#### YOUR TASK:
Copy, from the material below, each line that contains the word "computer".

=======

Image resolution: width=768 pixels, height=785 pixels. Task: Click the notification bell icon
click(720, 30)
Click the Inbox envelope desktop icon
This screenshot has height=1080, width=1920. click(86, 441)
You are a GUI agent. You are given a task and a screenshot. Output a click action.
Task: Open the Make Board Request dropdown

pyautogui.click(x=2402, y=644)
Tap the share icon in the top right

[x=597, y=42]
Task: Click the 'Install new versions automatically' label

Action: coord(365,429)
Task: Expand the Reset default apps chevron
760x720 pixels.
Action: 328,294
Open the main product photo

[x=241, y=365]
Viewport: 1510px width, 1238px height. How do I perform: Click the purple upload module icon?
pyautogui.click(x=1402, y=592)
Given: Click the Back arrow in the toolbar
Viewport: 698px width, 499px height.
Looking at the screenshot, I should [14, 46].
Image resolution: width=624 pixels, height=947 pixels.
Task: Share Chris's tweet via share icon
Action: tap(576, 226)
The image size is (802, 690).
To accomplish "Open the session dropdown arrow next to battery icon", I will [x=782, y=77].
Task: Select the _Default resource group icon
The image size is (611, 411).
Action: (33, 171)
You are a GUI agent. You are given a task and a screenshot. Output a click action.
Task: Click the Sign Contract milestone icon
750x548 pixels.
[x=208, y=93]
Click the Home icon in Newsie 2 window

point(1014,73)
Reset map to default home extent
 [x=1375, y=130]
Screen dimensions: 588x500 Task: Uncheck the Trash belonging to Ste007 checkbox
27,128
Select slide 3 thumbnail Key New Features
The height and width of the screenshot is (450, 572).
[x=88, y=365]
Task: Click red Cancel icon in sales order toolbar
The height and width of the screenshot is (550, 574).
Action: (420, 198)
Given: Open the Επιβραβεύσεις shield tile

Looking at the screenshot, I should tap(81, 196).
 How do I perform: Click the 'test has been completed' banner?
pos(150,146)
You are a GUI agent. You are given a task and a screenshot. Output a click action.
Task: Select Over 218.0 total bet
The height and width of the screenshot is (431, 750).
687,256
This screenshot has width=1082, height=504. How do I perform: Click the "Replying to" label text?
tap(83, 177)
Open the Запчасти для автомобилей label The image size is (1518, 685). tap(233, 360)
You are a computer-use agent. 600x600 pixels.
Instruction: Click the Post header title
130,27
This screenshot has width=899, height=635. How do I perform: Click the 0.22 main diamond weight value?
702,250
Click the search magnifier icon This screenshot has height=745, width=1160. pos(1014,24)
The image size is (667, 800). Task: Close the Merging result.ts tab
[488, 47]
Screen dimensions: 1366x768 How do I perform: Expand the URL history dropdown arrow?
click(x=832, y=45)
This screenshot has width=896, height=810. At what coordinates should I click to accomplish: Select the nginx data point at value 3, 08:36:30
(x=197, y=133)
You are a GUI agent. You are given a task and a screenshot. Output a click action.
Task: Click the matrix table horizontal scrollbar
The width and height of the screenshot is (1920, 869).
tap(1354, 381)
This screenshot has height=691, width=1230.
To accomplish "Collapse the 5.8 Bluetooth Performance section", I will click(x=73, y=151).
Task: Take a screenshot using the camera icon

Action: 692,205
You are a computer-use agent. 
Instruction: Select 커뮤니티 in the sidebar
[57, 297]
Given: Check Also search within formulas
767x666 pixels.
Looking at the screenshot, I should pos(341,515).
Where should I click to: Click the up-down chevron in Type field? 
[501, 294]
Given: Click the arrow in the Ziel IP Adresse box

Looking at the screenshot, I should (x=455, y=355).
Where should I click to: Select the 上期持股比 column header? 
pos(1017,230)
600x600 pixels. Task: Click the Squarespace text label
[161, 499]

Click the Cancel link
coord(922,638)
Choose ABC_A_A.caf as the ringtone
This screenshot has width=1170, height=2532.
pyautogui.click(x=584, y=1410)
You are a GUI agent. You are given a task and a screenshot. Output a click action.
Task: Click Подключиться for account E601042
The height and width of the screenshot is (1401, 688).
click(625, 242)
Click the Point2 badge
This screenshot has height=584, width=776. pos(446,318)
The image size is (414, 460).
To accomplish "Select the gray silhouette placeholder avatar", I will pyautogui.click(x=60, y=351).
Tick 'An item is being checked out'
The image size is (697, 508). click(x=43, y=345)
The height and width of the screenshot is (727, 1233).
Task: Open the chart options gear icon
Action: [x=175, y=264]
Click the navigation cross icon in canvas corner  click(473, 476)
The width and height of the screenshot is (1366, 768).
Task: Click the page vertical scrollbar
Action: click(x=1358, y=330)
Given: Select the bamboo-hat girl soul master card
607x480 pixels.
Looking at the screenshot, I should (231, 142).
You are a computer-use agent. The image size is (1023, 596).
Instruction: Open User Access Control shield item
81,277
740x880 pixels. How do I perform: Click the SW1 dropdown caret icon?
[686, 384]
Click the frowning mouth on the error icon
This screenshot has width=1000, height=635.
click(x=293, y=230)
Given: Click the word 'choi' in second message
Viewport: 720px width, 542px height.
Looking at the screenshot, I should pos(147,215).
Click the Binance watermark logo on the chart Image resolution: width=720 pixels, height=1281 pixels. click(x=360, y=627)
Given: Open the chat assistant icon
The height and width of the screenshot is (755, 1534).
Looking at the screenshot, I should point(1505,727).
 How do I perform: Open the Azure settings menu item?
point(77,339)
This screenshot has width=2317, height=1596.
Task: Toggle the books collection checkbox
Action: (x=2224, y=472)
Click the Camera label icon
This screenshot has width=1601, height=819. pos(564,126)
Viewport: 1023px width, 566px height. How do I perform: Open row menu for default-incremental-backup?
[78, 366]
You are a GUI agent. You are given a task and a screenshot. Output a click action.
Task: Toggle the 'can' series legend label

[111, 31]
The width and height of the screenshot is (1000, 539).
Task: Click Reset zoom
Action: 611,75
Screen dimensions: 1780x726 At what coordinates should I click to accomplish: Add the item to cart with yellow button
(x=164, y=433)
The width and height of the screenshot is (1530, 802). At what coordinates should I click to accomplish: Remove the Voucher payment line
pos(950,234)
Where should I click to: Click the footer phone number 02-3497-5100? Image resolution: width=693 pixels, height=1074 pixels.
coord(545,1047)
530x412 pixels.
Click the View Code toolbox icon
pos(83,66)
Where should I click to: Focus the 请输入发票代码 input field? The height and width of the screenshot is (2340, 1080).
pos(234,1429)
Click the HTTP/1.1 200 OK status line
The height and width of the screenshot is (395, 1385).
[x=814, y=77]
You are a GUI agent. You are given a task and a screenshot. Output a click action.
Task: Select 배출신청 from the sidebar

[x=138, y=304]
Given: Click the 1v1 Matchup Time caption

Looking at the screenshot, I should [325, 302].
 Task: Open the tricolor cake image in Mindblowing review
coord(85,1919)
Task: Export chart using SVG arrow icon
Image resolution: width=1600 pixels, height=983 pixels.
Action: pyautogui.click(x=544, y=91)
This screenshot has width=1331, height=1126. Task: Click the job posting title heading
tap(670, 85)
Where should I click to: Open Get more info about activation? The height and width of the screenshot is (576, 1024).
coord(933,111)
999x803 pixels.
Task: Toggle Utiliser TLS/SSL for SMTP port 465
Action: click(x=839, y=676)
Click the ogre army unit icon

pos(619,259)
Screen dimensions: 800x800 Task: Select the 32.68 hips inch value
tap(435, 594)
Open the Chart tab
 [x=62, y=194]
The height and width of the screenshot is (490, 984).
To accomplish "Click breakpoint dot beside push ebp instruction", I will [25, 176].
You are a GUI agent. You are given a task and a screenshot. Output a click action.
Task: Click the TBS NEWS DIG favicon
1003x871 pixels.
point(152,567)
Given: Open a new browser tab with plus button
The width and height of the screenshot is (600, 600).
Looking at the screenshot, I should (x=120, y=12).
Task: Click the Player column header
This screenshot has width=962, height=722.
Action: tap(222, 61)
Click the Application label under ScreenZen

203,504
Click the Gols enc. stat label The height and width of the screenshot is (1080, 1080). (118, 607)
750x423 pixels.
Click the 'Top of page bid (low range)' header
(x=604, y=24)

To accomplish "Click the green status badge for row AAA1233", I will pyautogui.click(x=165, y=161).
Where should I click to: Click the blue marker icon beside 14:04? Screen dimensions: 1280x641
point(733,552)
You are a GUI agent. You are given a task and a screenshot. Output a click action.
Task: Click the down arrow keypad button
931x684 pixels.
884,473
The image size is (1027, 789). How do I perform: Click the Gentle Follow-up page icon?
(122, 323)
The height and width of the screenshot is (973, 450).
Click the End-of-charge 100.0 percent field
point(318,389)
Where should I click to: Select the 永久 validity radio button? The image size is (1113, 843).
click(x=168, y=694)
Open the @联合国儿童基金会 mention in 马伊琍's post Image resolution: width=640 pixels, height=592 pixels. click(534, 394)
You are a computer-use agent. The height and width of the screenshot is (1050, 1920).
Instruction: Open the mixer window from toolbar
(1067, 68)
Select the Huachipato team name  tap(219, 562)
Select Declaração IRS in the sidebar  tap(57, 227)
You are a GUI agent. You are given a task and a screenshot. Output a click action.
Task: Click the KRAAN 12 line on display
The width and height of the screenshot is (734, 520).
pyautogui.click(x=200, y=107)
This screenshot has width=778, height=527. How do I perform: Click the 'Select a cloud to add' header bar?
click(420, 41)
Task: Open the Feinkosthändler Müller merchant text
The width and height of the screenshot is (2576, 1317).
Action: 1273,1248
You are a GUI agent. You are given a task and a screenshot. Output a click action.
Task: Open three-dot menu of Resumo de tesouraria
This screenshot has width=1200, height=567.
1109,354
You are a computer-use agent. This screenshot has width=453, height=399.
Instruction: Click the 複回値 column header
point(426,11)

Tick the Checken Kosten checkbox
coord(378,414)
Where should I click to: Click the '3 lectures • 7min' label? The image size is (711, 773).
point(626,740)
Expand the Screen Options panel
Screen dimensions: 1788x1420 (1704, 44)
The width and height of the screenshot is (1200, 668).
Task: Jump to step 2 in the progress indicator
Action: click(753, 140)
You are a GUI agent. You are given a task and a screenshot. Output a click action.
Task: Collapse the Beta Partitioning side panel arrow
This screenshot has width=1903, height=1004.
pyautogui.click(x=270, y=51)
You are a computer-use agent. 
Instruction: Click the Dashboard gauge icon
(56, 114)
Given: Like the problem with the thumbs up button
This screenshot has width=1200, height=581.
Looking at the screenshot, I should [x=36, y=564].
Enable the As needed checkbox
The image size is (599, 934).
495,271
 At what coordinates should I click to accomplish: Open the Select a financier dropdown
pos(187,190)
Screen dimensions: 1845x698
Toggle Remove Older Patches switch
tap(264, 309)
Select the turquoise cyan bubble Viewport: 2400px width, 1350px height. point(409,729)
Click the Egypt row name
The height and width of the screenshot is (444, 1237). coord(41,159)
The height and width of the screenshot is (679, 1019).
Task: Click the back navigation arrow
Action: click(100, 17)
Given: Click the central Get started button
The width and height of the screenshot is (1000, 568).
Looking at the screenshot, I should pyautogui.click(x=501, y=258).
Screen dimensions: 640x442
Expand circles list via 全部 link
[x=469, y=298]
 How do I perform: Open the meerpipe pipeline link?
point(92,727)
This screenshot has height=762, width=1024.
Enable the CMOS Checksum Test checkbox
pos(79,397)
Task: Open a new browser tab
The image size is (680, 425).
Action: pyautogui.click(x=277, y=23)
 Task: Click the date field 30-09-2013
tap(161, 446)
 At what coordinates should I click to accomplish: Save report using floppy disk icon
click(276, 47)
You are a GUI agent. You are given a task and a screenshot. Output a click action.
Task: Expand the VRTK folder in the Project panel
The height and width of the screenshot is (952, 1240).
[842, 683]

=======

#### TASK ANSWER:
You are a computer-use agent. 600x600 pixels.
You are a computer-use agent. 
You are a computer-use agent. The image size is (1023, 596).
You are a computer-use agent. The height and width of the screenshot is (1050, 1920).
You are a computer-use agent. This screenshot has width=453, height=399.
You are a computer-use agent. 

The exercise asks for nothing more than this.